# China: stocks to benefit from continued growth?



## The Barbarian Investor (12 February 2005)

CHINA-  

If I believe CHINA still has a lot of strength left in it and the year of the rooster will be a great year for China’s growth and the resource companies that supply that growth.. 

then where best would you allocate a percentage of your trading funds?

I’m looking at BSL, BHP, RIO

And thinking about ZFX, JBM

Any thoughts on the above shares and the best stock placed to benefit from China’s continuing growth ?


----------



## tech/a (13 February 2005)

*Re: CHINA*

Interesting on steel stocks.

I buy a lot of steel.
Last year my importers couldnt get steel for any money.
Billets were on the wharf,sold and along would come chinese buyers and offer 250/Tonne more and away it would gur Steel would be sold to China and there was nothing we could do.We paid $200/tonne more and bought more of it,just to be guarenteed stocks.
Of the 12 Mills offering steel to our importer only 2 made offers the rest was sold---total production---to China.

Work task a - Write out the part of the listing that opens with the line containing "You are a GUI" and closes with the line containing "What do you", including both of those lines, reproducing each line without changes.
The listing that follows the thread is unrelated to it.

Provided material -
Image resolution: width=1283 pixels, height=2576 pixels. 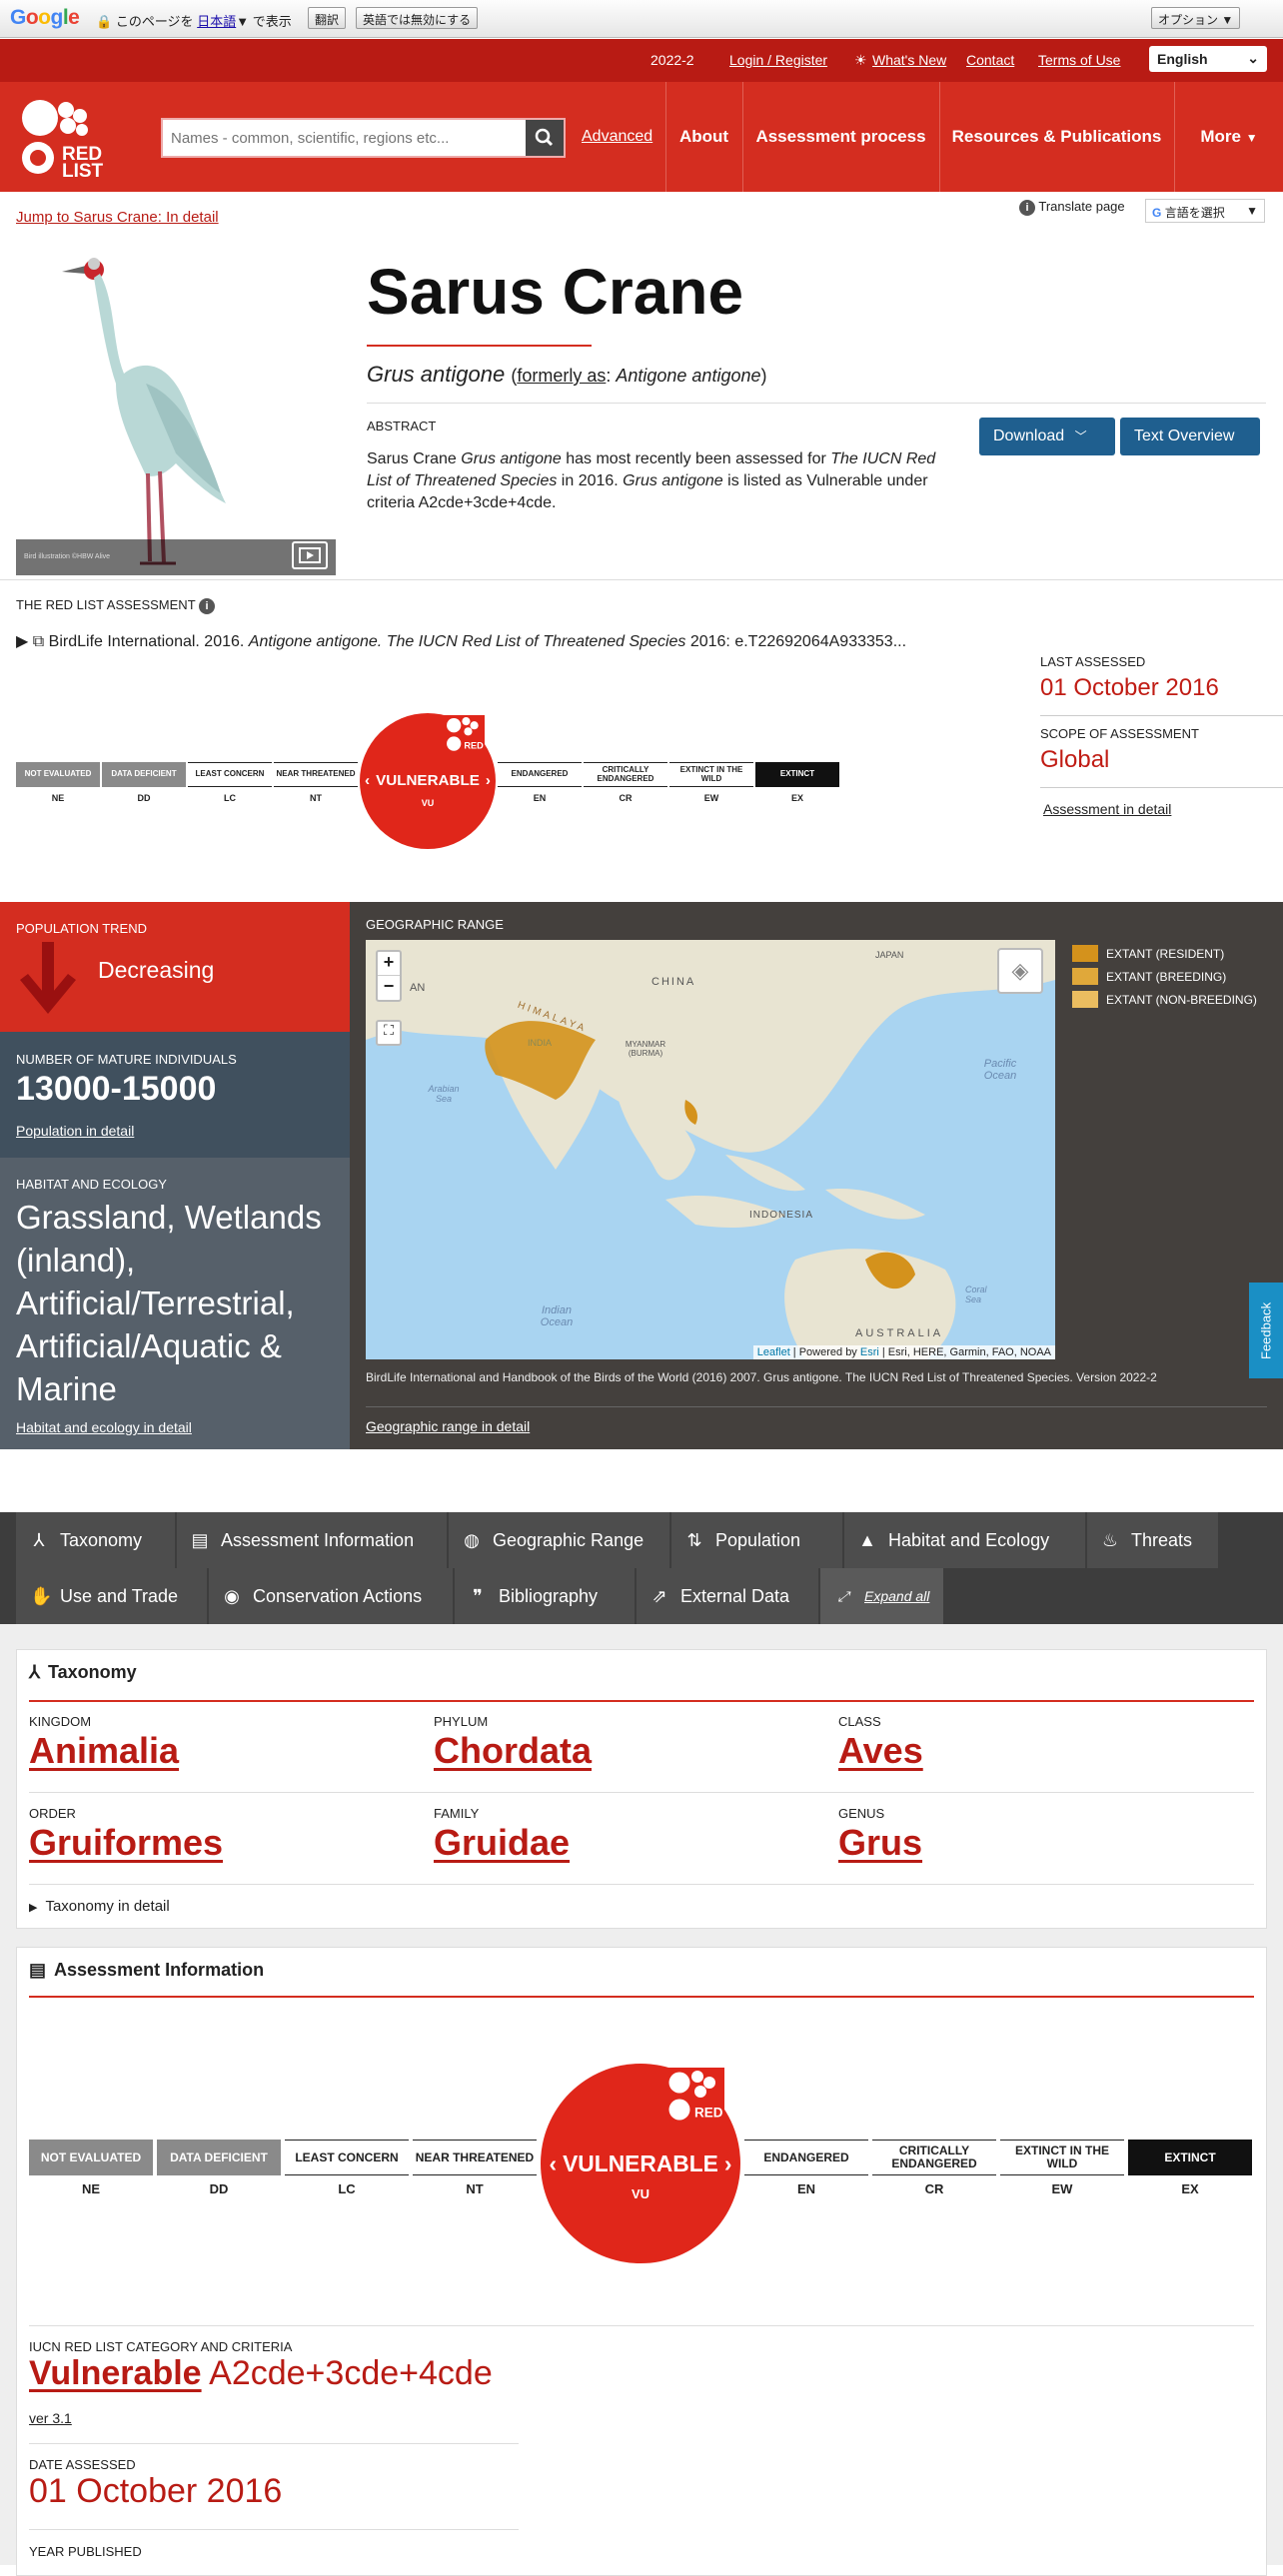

...

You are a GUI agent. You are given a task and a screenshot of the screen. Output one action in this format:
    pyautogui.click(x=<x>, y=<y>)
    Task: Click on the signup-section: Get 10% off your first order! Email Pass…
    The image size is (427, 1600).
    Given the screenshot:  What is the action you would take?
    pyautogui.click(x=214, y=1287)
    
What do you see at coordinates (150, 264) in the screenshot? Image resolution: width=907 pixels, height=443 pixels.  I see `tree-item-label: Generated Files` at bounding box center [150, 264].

Work task b - Extend the forum thread on stocks that could benefit from China's growth, picking up right after its final sentence.

Task answer a -
You are a GUI agent. You are given a task and a screenshot of the screen. Output one action in this format:
    pyautogui.click(x=<x>, y=<y>)
    Task: Click on the signup-section: Get 10% off your first order! Email Pass…
    The image size is (427, 1600).
    Given the screenshot:  What is the action you would take?
    pyautogui.click(x=214, y=1287)
    
What do you see at coordinates (150, 264) in the screenshot? Image resolution: width=907 pixels, height=443 pixels.  I see `tree-item-label: Generated Files` at bounding box center [150, 264].

Task answer b -
However today stell is being offered at reasonable discounts actually at around the price we paid pre china.

What Im seeing in the market is a definate slowdown even a glut.


----------



## still_in_school (13 February 2005)

*Re: CHINA*

Hi Barbarian Investor,

BHP, RIO and BSL, are all stocks i like, not only because there blue chips, but BHP and RIO offer quite good, option interest and liquidity..

BHP is one of the bluechip stocks that i trade alot of options on (but its one stock that i monitor daily, but also the technical analysis, in predicting future price movements, are much clearer in reading/understanding than most other bluechip companies)

RIO - is another great stock for technical analysis, though i dont trade it as much as BHP (though technically and fundamentally, brokers have upgraded its share price projection to $50.00) fundamentally and technically i do believe we will see $50.00 maybe very soon or before July at least...

BSL - Was technically very bullish when it was back at $6.00, still i hold BSL stock, though, as for shares, if you have a very bullish view about BSL (IMHO, i would suggest buying warrants at 50% or less of the share value, if you have a medium to long term view)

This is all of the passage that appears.